MLA is compatible with Flash Attention and can be used alongside sliding window patterns. DeepSeek-V3 and Kimi K2 both adopted MLA directly, making it the dominant KV cache strategy for frontier MoE models as of 2025.
Qwen2 and Long-Context Extrapolation
Qwen2 uses GQA across all model sizes and adds Dual Chunk Attention (DCA) for long-context inference. DCA splits the sequence into fixed-size chunks and uses three query types per token: one for attending within the same chunk, one for attending to the preceding chunk, and one for attending to all other chunks with relative position clamped. This allows Qwen2 to extrapolate from a 32K training context to 128K at inference without retraining, using position interpolation (YaRN) alongside DCA. Qwen2.5 extends the same approach to 1M tokens in the Turbo variant, adding sparse attention patterns based on MInference.
Decision Framework
If you are building or fine-tuning a model:
- Hitting KV cache limits during inference → add GQA (simpler, widely supported) or MLA (higher compression, more implementation complexity)
- Hitting sequence length limits → add sliding window or linear attention
- Hitting training throughput → enable Flash Attention (always do this regardless of attention variant)
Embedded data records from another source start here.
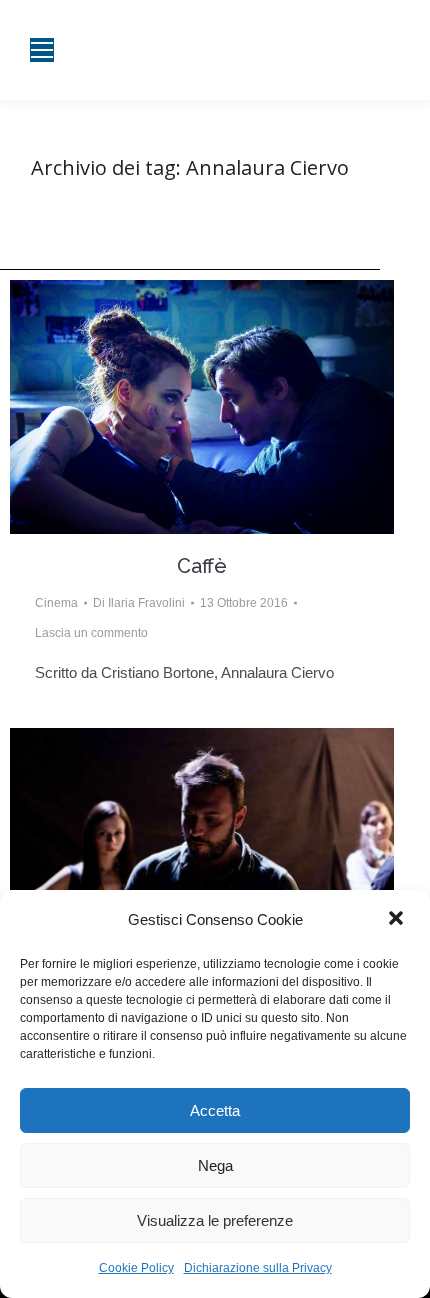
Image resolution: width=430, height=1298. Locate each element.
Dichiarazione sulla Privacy (258, 1268)
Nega (215, 1165)
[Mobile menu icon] (42, 50)
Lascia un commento (91, 633)
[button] (398, 920)
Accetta (215, 1110)
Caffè (202, 566)
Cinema (56, 603)
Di (139, 603)
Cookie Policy (136, 1268)
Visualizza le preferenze (215, 1220)
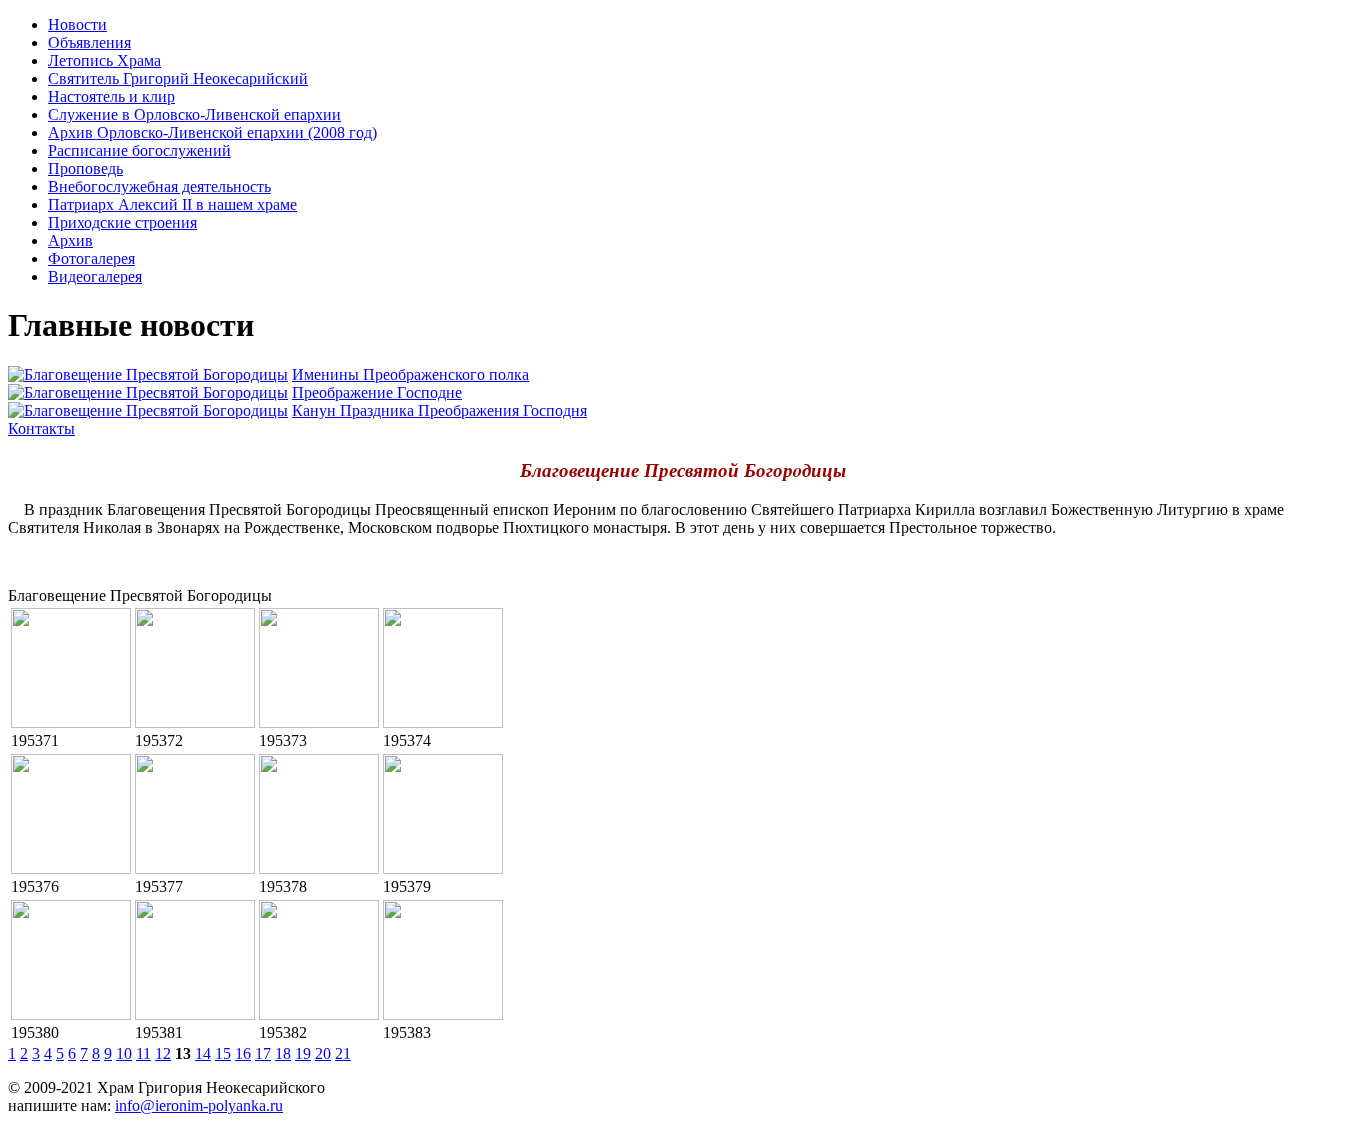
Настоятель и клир (111, 96)
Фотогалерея (91, 258)
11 (143, 1053)
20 (323, 1053)
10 (124, 1053)
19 (303, 1053)
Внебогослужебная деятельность (159, 186)
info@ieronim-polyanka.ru (199, 1105)
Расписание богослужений (139, 150)
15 (223, 1053)
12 (163, 1053)
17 (263, 1053)
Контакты (41, 428)
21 (343, 1053)
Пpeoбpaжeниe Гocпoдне (377, 392)
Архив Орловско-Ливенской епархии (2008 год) (212, 132)
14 (203, 1053)
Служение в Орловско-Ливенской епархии (194, 114)
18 (283, 1053)
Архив (70, 240)
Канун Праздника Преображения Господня (439, 410)
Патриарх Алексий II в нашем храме (172, 204)
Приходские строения (122, 222)
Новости (77, 24)
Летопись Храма (104, 60)
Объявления (89, 42)
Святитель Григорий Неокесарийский (178, 78)
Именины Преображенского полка (410, 374)
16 (243, 1053)
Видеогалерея (95, 276)
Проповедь (85, 168)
- Need ultra-long context without retraining → combine YaRN position scaling with DCA or sparse attention patterns
What this post does not cover: state-space models (Mamba, S4) and hybrid architectures (Jamba, Zamba) represent a different branch of the scaling tree — replacing attention with selective state transitions rather than approximating it. That is a separate post.
References
-
Vaswani, A., Shazeer, N., Parmar, N., Uszkoreit, J., Jones, L., Gomez, A. N., Kaiser, Ł., & Polosukhin, I. (2017). Attention Is All You Need. NeurIPS 2017.
-
Shazeer, N. (2019). Fast Transformer Decoding: One Write-Head is All You Need. arXiv:1911.02150.
-
Ainslie, J., Lee-Thorp, J., de Jong, M., Zemlyanskiy, Y., Lebrón, F., & Sanghai, S. (2023). GQA: Training Generalized Multi-Query Transformer Models from Multi-Head Checkpoints. EMNLP 2023.
-
Child, R., Gray, S., Radford, A., & Sutskever, I. (2019). Generating Long Sequences with Sparse Transformers. arXiv:1904.10509.
-
Beltagy, I., Peters, M. E., & Cohan, A. (2020). Longformer: The Long-Document Transformer. arXiv:2004.05150.
-
Jiang, A. Q., Sablayrolles, A., Mensch, A., Bamford, C., Chaplot, D. S., de las Casas, D., Bressand, F., Lengyel, G., Lample, G., Saulnier, L., Lavaud, L. R., Lachaux, M.-A., Stock, P., Le Scao, T., Lavril, T., Wang, T., Lacroix, T., & El Sayed, W. (2023). Mistral 7B. arXiv:2310.06825.
-
Katharopoulos, A., Vyas, A., Pappas, N., & Fleuret, F. (2020). Transformers are RNNs: Fast Autoregressive Transformers with Linear Attention. ICML 2020.
-
Choromanski, K., Likhosherstov, V., Dohan, D., Song, X., Gane, A., Sarlos, T., Hawkins, P., Davis, J., Mohiuddin, A., Kaiser, Ł., Belanger, D., Colwell, L., & Weller, A. (2020). Rethinking Attention with Performers. ICLR 2021.
-
Dao, T., Fu, D. Y., Ermon, S., Rudra, A., & Ré, C. (2022). FlashAttention: Fast and Memory-Efficient Exact Attention with IO-Awareness. NeurIPS 2022.
-
Dao, T. (2023). FlashAttention-2: Faster Attention with Better Parallelism and Work Partitioning. ICLR 2024.
-
Shah, J., Bikshandi, G., Zhang, Y., Thakkar, V., Ramani, P., & Dao, T. (2024). FlashAttention-3: Fast and Accurate Attention with Asynchrony and Low-precision. arXiv:2407.08608.
-
DeepSeek-AI, Liu, A., Feng, B., et al. (2024). DeepSeek-V2: A Strong, Economical, and Efficient Mixture-of-Experts Language Model. arXiv:2405.04434.
-
DeepSeek-AI, Liu, A., Feng, B., et al. (2024). DeepSeek-V3 Technical Report. arXiv:2412.19437.
-
Qwen Team, Alibaba Group. (2024). Qwen2 Technical Report. arXiv:2407.10671.
-
Qwen Team, Alibaba Group. (2024). Qwen2.5 Technical Report. arXiv:2412.15115.
-
Kimi Team, Moonshot AI. (2025). Kimi k1.5: Scaling Reinforcement Learning with LLMs. arXiv:2501.12599.